▶ [Textauszug]
++++++++++++++++++++

Im dritten Teil widmet sich der Autor dem Thema der Bibelübersetzungen. Da er selber eine Bibelübersetzung herausgegeben hat, sind seine Erkenntnisse bereichernd, da er auf Bedeutungsvarianten und Sprachvielfalt eingeht. So kommt er auch auf seine „The Message“ Übersetzung und erläutert deren Entstehungsprozess, um dem Leser neu Appetit auf die Bibel zu machen.

 

Das Buch eignet sich für jeden Christen, der eventuell neue Impulse für seine tagtägliche Bibellese benötigt. Ob der Ansatz der lectio divina hilfreich ist, muss der Leser für sich selbst ehrausfinden. Doch allein schon der erste Block, der theologisch-philosophisch ist, wirkt sich bereichernd aus und macht Appetit auf Gottes Wort.

++++++++++++++++++++

▶ [Aufgaben]
(1) Übersetze den Satz „Das Buch eignet sich für jeden Christen, der eventuell neue Impulse für seine tagtägliche Bibellese benötigt.“ aus dem Textauszug ins Englische.
(2) Bringe die Zeilen von der Zeile mit „This screenshot has width=450, height=408.“ bis einschließlich der Zeile mit „coord(1272,130)“ in eine CSV-Form mit den zwei Spalten „Anfrage“ und „Antwort“. Lege je Anfrage einen Datensatz an, setze jedes Feld in Anführungszeichen und ersetze Zeilenumbrüche durch Leerzeichen.
Textauszug und Zeilen stammen aus unterschiedlichen Quellen.

▶ [Bereitgestellte Zeilen]
++++++++++++++++++++

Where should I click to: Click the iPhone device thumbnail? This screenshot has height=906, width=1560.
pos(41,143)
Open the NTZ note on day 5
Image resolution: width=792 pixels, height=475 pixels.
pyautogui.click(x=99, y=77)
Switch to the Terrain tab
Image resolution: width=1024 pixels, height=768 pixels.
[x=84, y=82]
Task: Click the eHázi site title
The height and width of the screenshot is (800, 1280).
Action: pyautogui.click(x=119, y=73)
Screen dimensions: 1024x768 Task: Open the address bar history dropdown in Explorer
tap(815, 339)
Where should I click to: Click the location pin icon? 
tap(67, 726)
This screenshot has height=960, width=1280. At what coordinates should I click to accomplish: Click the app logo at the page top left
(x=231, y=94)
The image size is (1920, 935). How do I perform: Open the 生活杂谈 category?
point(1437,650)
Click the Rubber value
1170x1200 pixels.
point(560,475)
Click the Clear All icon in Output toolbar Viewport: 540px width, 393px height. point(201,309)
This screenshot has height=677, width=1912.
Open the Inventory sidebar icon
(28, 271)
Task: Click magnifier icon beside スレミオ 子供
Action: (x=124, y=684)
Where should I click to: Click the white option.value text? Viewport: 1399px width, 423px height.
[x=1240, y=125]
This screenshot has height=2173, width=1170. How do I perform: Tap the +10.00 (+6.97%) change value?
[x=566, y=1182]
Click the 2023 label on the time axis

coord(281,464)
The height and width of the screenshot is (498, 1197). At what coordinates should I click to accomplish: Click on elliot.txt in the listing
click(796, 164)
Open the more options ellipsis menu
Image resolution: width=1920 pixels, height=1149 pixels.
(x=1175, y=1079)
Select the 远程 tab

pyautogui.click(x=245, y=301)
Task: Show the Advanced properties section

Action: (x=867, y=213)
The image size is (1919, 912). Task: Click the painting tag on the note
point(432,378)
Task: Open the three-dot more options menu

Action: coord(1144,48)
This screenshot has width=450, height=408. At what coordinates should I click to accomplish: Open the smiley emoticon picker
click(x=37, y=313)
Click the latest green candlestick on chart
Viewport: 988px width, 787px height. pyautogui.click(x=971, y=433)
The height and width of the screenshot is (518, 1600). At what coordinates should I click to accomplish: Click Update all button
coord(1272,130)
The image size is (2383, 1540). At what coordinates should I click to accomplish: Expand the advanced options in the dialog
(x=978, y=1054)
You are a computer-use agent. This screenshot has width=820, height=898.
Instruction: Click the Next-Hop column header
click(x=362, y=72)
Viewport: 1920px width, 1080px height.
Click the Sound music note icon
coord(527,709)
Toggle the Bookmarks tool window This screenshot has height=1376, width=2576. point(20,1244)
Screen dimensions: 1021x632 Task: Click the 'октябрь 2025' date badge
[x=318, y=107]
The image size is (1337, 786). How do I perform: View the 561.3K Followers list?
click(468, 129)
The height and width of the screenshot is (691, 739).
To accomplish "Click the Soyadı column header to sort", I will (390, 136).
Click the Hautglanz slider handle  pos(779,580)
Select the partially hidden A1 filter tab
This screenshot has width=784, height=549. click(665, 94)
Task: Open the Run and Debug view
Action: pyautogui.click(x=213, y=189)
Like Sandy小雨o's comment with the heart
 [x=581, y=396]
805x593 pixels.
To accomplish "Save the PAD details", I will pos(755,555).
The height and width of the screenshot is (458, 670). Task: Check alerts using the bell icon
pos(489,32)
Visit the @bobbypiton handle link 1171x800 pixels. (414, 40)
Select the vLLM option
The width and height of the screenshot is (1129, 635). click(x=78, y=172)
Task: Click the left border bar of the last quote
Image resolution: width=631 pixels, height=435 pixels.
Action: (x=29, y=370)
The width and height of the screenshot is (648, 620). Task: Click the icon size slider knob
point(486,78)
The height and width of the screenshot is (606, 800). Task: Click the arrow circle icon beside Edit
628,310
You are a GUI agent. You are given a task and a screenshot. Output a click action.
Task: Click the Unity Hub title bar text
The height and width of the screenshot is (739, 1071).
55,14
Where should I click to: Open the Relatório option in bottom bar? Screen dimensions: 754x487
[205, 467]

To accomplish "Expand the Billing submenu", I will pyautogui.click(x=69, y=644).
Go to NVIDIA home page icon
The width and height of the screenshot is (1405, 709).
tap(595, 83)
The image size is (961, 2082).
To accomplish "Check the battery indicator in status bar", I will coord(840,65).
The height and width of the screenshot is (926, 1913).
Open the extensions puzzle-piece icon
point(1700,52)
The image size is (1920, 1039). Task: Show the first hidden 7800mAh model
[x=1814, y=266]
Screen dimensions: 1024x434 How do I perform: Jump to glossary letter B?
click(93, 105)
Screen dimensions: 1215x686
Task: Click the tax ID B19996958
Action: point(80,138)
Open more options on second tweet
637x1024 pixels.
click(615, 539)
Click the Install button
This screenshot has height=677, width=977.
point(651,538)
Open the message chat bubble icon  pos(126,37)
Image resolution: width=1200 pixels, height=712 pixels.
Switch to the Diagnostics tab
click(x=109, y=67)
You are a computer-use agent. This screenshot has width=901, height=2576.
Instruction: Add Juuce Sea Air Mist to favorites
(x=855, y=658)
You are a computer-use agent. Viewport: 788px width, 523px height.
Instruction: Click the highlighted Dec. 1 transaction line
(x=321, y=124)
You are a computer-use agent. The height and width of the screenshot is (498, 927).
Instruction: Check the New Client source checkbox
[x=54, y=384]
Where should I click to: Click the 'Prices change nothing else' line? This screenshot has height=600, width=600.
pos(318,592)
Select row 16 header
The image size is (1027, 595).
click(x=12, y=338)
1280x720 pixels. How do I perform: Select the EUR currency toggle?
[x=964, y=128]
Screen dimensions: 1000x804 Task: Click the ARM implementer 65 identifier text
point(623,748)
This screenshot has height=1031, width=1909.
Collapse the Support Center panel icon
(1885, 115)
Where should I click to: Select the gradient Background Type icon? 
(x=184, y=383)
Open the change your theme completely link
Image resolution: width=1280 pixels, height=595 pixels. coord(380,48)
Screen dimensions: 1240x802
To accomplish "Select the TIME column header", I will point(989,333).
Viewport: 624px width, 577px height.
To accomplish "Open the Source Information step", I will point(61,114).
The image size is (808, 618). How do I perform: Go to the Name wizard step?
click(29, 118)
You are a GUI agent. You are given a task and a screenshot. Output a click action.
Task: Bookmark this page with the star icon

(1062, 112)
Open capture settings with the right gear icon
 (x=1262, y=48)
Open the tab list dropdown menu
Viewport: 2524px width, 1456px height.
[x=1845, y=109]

++++++++++++++++++++

▶ [Lösungen]
(1) The book is suitable for any Christian who may need new impulses for their daily Bible reading.

(2)
Anfrage,Antwort
"This screenshot has width=450, height=408. At what coordinates should I click to accomplish: Open the smiley emoticon picker","click(x=37, y=313)"
"Click the latest green candlestick on chart","Viewport: 988px width, 787px height. pyautogui.click(x=971, y=433)"
"The height and width of the screenshot is (518, 1600). At what coordinates should I click to accomplish: Click Update all button","coord(1272,130)"